At this time of the year, you’re more likely to find herbs rather than coats hanging on the hooks behind my front door. That’s where I dry small bunches of true French tarragon (for chicken casseroles), lemon thyme (to soothe sore throats), pyrethrum (a natural insect repellent) and bay (to foil pesky pantry-moth weevils). In my shed I’ve also strung up bunches of pink-and- white oregano flowers (for pretty posies), purple sage (for herbal wreaths), homegrown hops (for a good night’s sleep), lavender (for bath bombs) and lemon verbena (for everything).
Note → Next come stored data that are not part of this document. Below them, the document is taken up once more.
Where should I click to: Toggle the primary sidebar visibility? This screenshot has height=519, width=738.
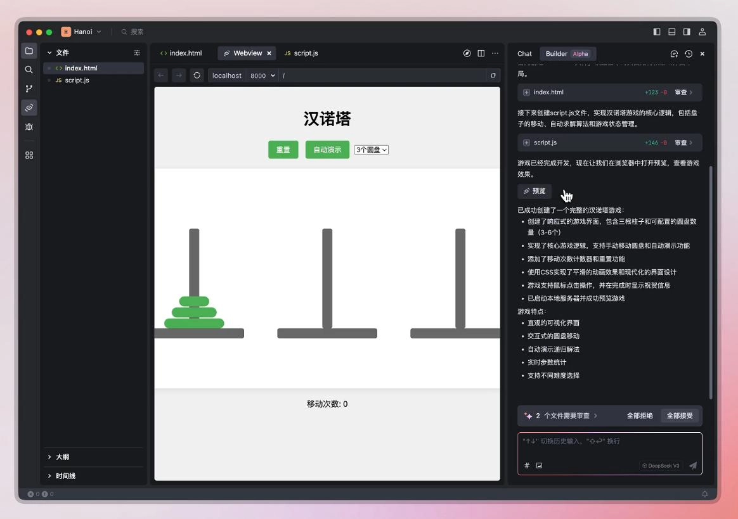click(x=657, y=31)
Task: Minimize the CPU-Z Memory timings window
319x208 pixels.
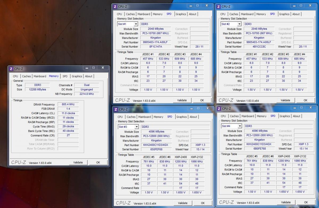Action: pyautogui.click(x=86, y=68)

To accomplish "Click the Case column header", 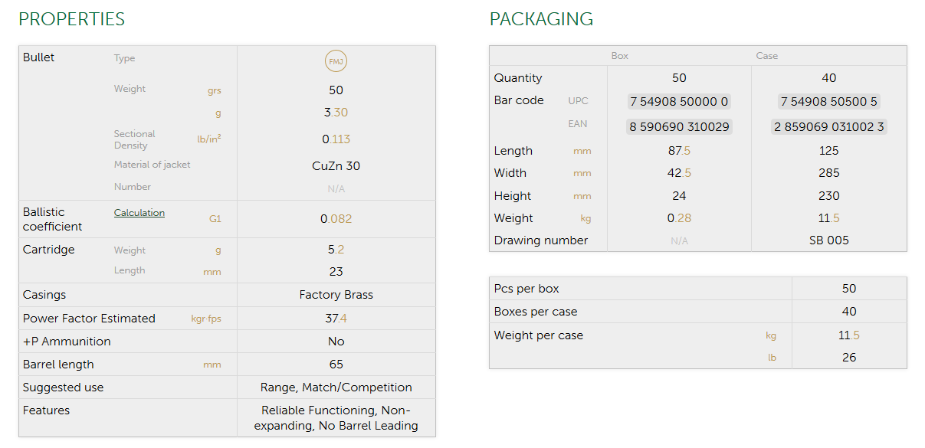I will (766, 56).
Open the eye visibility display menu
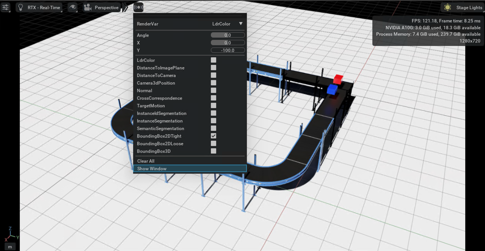485x251 pixels. [72, 8]
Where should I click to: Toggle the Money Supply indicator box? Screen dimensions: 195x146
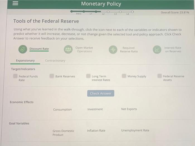click(x=124, y=76)
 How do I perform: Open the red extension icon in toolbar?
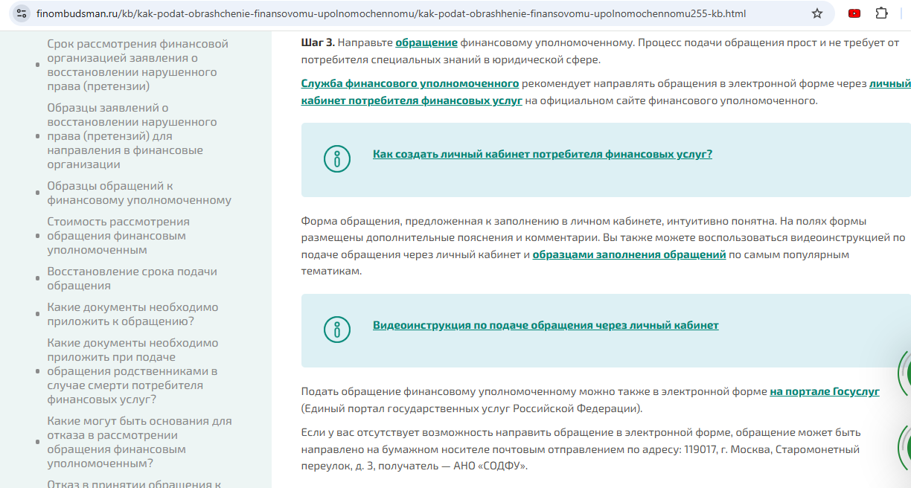click(854, 13)
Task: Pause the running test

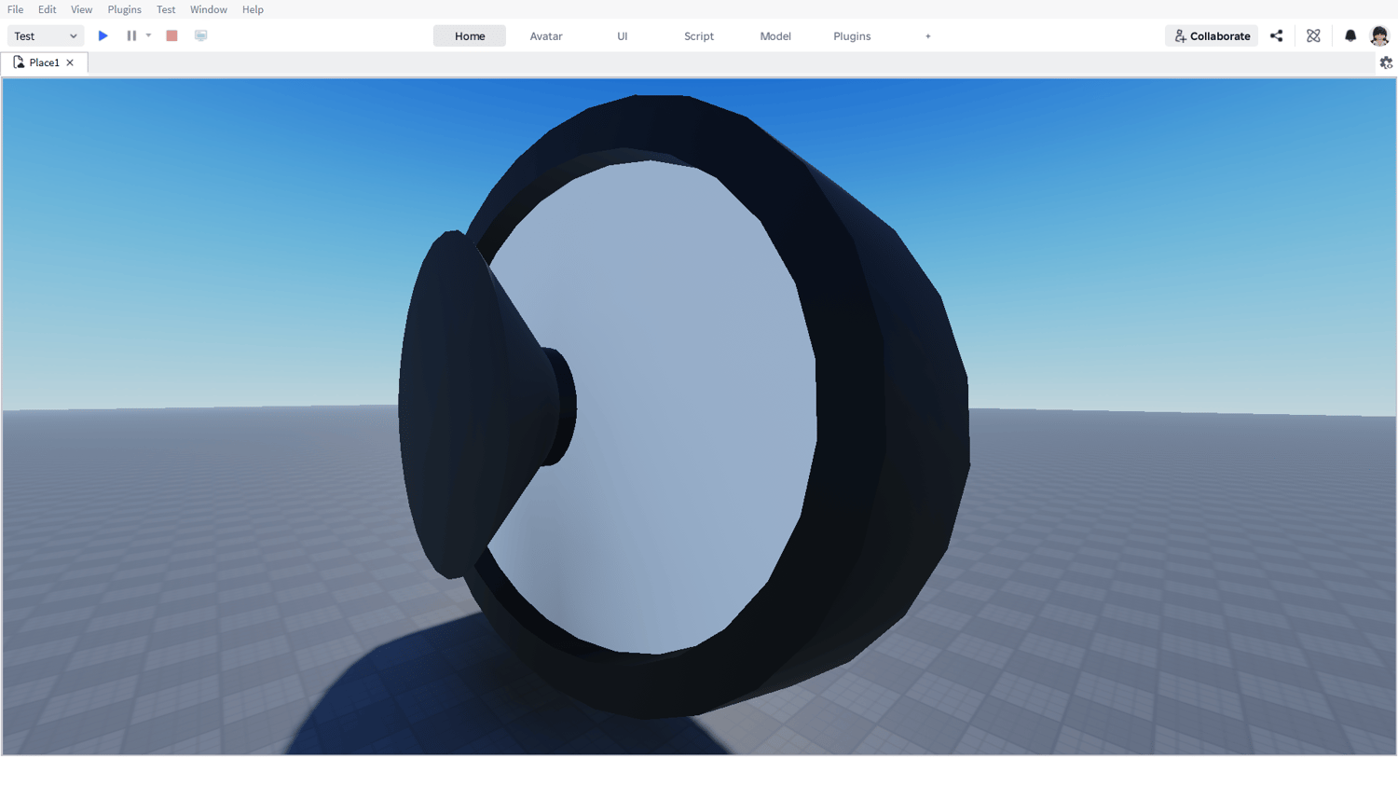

Lemon verbena (Aloysia citrodora) is my favourite fragrant herb, and this nondescript plant’s wallop of perfume isn’t the least bit diminished by drying. Tuck a leaf into a jar of peach jam; infuse in herbal teas and cordials; sprinkle into shoes or suitcases in storage; crumble into potpourri, handmade soaps, linen sprays and foot scrubs; or just keep a few sprigs in your car to sniff whenever you’re feeling antsy about the traffic. Its citrus scent will calm you down and perk you up.
Cut & dried
- Harvest herbs for drying in the morning, after the dew has dried. Any excess moisture on the foliage can lead to mould.
- You can dry herbs in small batches laid flat in a microwave, fruit dehydrator or oven set to a low heat, but slow air-drying maximises their flavour and fragrance. I prefer to hang them in small bunches of 6-8 stems in a warm, airy location out of direct sunlight.
- Strip the lower third of each stalk clean. Bunch with rubber bands if you have them, or tie tightly with twine, as the stalks will shrink slightly as they dry.
- Leave to hang for a month. When fully dry, strip whole leaves from the stems, or rub or crumble into small glass jars or resealable plastic bags. Use within 12 months as, over time, dried herbs start to lose their flavour and colour.
- Save all those little moisture-wicking sachets of silica gel from pharmaceutical pottles and shoeboxes to pop into airtight containers of dried herbs.